Ffion is quick to learn practical skills. She watches people carefully and said she finds it easy to copy them.  For example, when she and her boyfriend were renovating their house, she would watch the tradesmen at work then as soon as they went she would have a go herself. She also used to watch do-it-yourself programmes on the television. 

“I got to be quite a good plasterer!”

She thinks the ability to recall actions and mimic them stems back to her early childhood. She said she was diagnosed with quite severe dyslexia when she was 9 yrs old but had grown into the habit of looking intently and visualizing words and also copying other children when she could not read or write something. This stood her in good stead at university where she consistently came top of her year in practical work

“If I see something once, I can usually shut my eyes and visualize them doing it.
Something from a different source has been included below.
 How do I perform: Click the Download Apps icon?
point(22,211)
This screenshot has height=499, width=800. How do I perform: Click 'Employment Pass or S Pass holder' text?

It’s really useful if you are watching dozens of midwives each with a slightly different technique – you learn a lot from just watching them.”Her parents live in the middle of the country and she remembers getting into a car and driving it around a field when she was about 12 and“…just knowing how to drive it – I think I had watched my parents so often”

Support Services used

Ffion says the university careers service did not really bother much with the midwives, nurses or medical students as they assumed they all knew what they were going to do.

All the health authorities post notices of vacancies on dedicated websites and together with professional association magazines and journals are the primary ways of getting a job.

She also uses informal networks of colleagues to her when there is likely to be a vacancy in their hospital.

Learning type

Learning from others: Ffion learns best from watching and copying others.

Learning through practice: Ffion says that because her job is so hands-on, there is no other way to learn and this is recognized in the qualification criteria which stipulates how many deliveries she has to do before being registered and how many instances of different complications she must have dealt with or delivered.

Information and Communication Technologies

Ffion is not a big technology user. She uses her phone to text and chat to friends and patients but says she rarely uses any social networking sites because she never has time. “If I’m not working, I’m sleeping.”

She uses the web to research particular topics, particularly the specialist medical sites, and has occasionally found YouTube useful for demonstrating particular techniques.

She thinks it may be useful to talk to someone who could help her work through her current transition – whether to go back to do a Masters degree, become self employed as a private midwife, join an agency or stick with her present job but cannot think of anyone or any organization who could help her.